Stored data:
---
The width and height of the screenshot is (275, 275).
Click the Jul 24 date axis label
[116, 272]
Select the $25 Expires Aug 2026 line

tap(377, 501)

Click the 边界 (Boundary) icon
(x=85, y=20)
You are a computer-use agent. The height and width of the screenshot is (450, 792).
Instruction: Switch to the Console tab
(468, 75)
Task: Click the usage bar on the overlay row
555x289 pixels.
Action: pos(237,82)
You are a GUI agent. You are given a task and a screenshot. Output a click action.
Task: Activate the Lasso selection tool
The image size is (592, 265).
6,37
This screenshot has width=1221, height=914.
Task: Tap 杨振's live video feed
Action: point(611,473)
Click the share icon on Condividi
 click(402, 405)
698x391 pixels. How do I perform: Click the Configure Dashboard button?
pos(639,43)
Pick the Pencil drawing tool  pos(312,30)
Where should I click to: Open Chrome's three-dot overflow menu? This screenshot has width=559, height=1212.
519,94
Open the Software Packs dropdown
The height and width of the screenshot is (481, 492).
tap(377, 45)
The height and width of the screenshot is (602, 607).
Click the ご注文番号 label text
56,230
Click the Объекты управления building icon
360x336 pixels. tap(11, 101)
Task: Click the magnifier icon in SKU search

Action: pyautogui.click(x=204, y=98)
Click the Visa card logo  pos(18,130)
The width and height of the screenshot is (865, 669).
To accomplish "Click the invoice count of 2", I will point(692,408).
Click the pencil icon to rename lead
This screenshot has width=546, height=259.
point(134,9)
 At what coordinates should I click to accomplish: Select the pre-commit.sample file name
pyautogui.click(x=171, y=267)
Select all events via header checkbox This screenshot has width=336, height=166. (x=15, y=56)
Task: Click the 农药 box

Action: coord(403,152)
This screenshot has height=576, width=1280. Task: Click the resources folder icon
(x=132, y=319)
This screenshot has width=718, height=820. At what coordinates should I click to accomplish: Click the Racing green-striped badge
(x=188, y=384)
---
▶ _TASK BRIEF_:
Begin at the top of the records above and quote each line exactly, ending with the line that contains "Task: Activate the Lasso selection tool".

▶ _EXERCISE SOLUTION_:
The width and height of the screenshot is (275, 275).
Click the Jul 24 date axis label
[116, 272]
Select the $25 Expires Aug 2026 line

tap(377, 501)

Click the 边界 (Boundary) icon
(x=85, y=20)
You are a computer-use agent. The height and width of the screenshot is (450, 792).
Instruction: Switch to the Console tab
(468, 75)
Task: Click the usage bar on the overlay row
555x289 pixels.
Action: pos(237,82)
You are a GUI agent. You are given a task and a screenshot. Output a click action.
Task: Activate the Lasso selection tool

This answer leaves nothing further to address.